In a post listing a total of seven observations on the death of Osama bin Laden, Jeffrey Goldberg lists last: “If President Obama is seeking a quicker exit strategy from Afghanistan, he now has one.” Well, that would be unfortunate, and would put into doubt Nos. 3-5 of the Goldberg observations:

3) President Obama has laid to rest, at least for everyone not named Donald Trump, the notion that he is some sort of soft-on-terror, Manchurian-candidate stealth-Muslim.

4) American deterrent power is partially restored. The lesson for terrorists: If you commit an act of violence against America, this country will hunt you down until you are dead or in chains.

5) Islamist terrorism is not over. Bin Laden was not an operator, nor was he seemingly in control of operators. Cells may be activated in the coming days, individuals with jihadist goals might take action. This is a dangerous moment. An inevitable moment, but a dangerous one.

In short you don’t build on success by retreat. You don’t follow a restoration of American credibility with a transparent excuse to bug out of a vital battlefield in the war on terror. You don’t greet a “dangerous moment” by showing a limited attention span.

The real question for Obama is whether he can put the national security pieces together. A listing of the pieces would include: decisive military action is a political winner while stalemate is a loser. Other important lessons: American unilateralism is an essential arrow in our quiver; some of our “allies” aren’t all that reliable; the U.N. is of limited utility ( I’d argue “no utility,” but let’s aim for some consensus here); the threat of military force should never be taken off the table when dealing with determined foes; and American resolve in the Islamic war on terror is essential to our national security.
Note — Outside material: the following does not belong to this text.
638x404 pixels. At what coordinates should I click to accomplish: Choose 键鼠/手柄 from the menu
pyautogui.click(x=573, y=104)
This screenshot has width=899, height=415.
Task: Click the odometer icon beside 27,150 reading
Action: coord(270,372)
If he absorbs all of this, can Obama then redesign a national security policy that is bolder and less dependent on fickle multilateral institutions, and that is fully funded? The president has some political capital, and he should use it constructively — to complete and not flee from the war in Afghanistan, to makes sure that there is not a scintilla of doubt that we will, if need be, use force to prevent an Iranian nuclear weapons capability, and to spare the Pentagon the budget ax. These would be signs that Obama has internalized the lessons of the past two years and has given up the juvenile obsession once and for all about being the “not Bush” president.